We have this idea of customs and norms and private ordering, even preceding the creation of law or legal institutions or sometimes supplanting them in early years of human development in which people gravitate toward agreements and rules amongst themselves that help to facilitate exchange, facilitate cooperation, facilitate human flourishing within communities.
The economic way of thinking is part of the human condition and as a consequence, every time humans have tried to structure their lives in a more beneficial way through cooperative agreements, whether they be customs norms or private ordering agreements, has involved a certain level of law and economics understanding. This becomes formalized or started to be formally recognized when people start to figure out how do we structure legal rules and legal institutions and really kind of debate that and debate it at a very serious level during sort of the Scottish Enlightenment era.
Locke's Two Treatises of Government are really designed to provide the infrastructure through which markets can operate. And there's some recognition, at least, in John Locke's work that we need a system which recognizes property, which recognizes the neutral arbiter to resolve torts, and recognizes the need to enforce bargains and, and contracts as key features of governmental institutions.
Classical liberal structures can help to facilitate the kinds of human exchanges that really are economic exchanges, that can help to solidify property rights. Why? So that we have investment in that property, so that we have people who are encouraged and incentivized to gain property rights and improve property.
So it is, it is a recognition of the way that law can provide the, the sufficient confidence and incentives to act, that really we start to get a recognition of economics and its interaction with law, even if it's not expressly stated as such.
In Adam Smith's Wealth of Nations, in particular, he starts to study the way in which the right customs or the right norms can help to facilitate this kind of economic specialization, economic exchange, the creation of markets, the idea of protecting the, the value of goods.

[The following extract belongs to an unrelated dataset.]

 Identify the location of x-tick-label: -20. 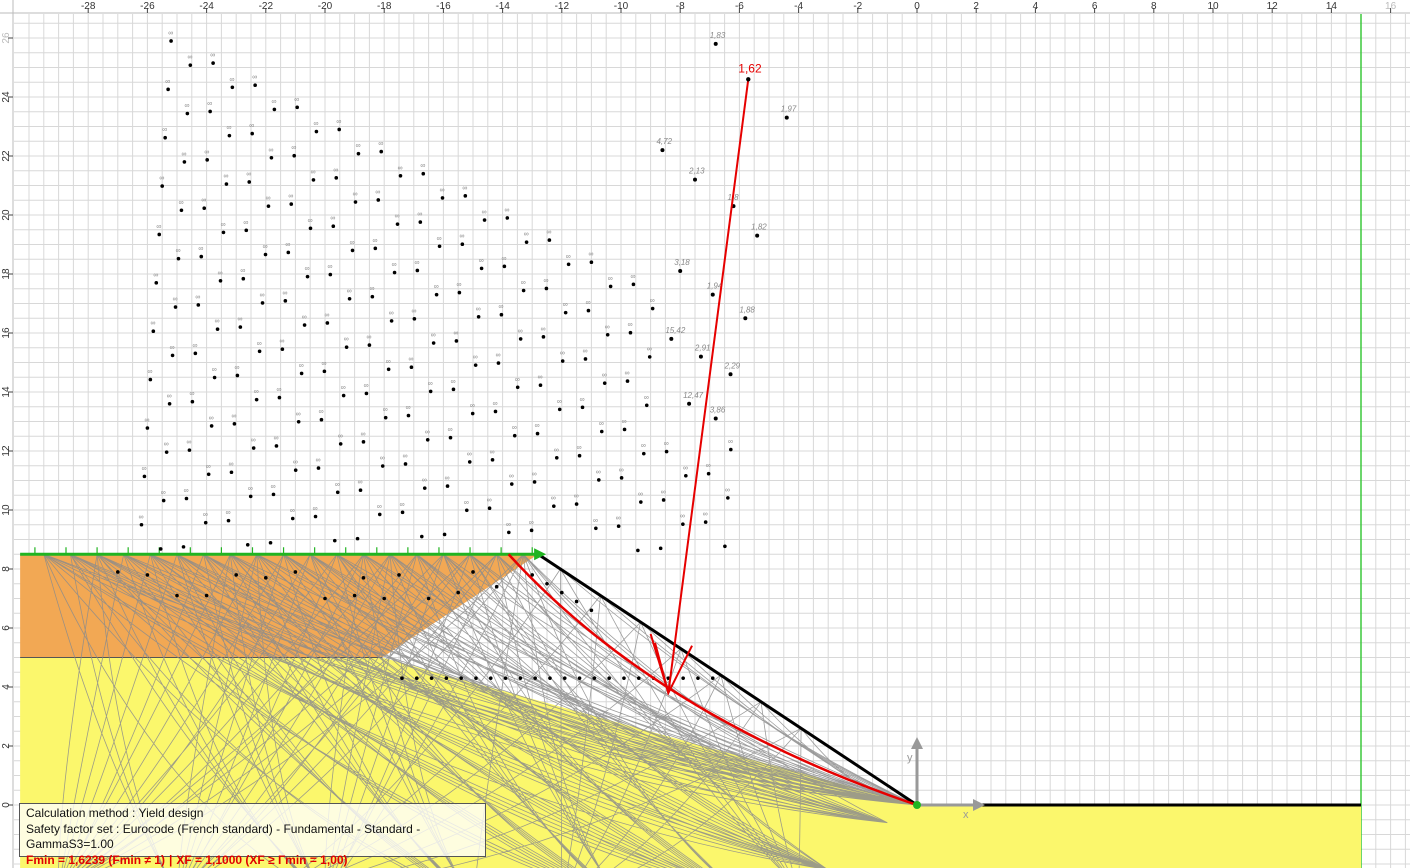
(326, 6).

All of these things that he talks about in The Wealth of Nations as well as in his lectures on jurisprudence and a theory of moral sentiments,all read together help to demonstrate a key understanding of the interaction between law and economics.
Of course, we see then, you know, the, the founders of the United States Constitution borrowing a lot from both Locke and from Smith and, and recognizing the necessity of creating institutional structures which understand economic principles as well.

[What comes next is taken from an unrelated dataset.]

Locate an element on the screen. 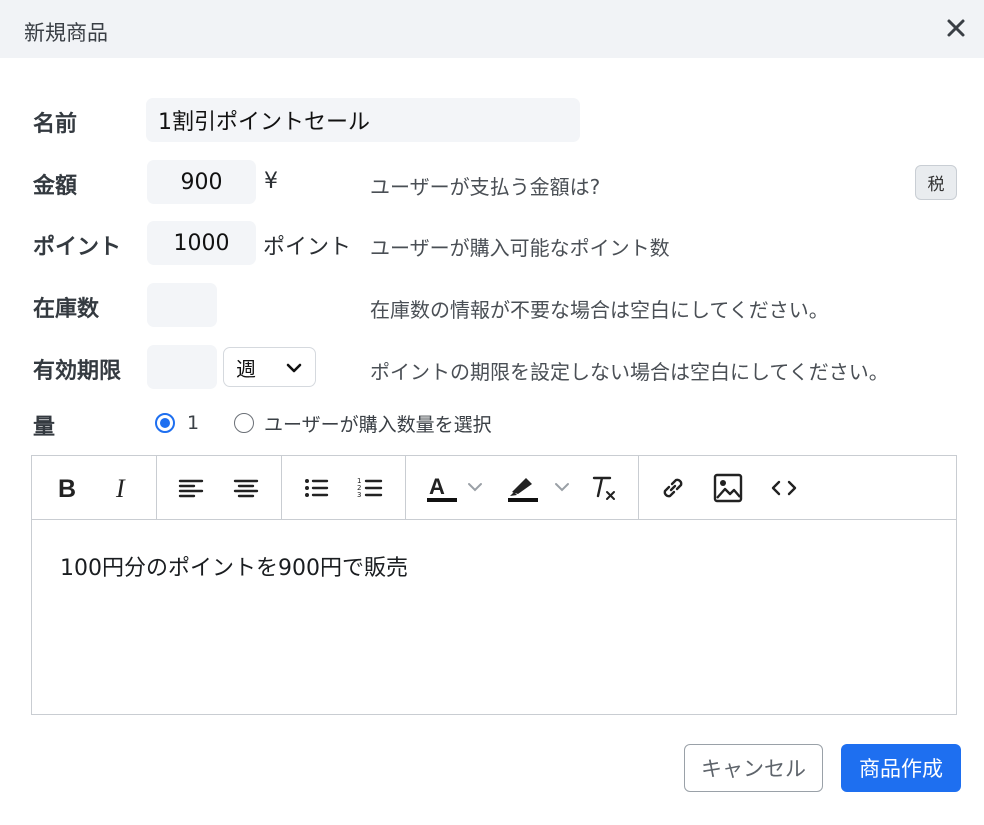 This screenshot has width=984, height=825. expiry-help: ポイントの期限を設定しない場合は空白にしてください。 is located at coordinates (630, 372).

And so the founders create things like the Contracts Clause in the Constitution to protect the sanctity of contracts and prevent the government from interfering so that there's a higher level of security and durability and there's less risk of confiscation and there's less risk of interference and there's more confidence in the judiciary.
We have things like the eminent domain provisions which limit the means by which the government can seize property so that property actually can have greater value and so that property is more secure than it would be under a system in which there is a risk that a king could come and seize the property without providing compensation or could seize the property for anything other than a public use.
So there are these provisions in the Constitution as well as just the limitation of power, as well as, and, and the creation of an independent judiciary, that is designed to help recognize and resolve disputes, as well as the preservation of, of the role of the states ordering a lot of economic affairs through the Tenth Amendment. All of these things have a bit of an economic valence to them and the framers of the US Constitution and the early political philosophers had insights of law and economics, even if it wasn't recognized as such.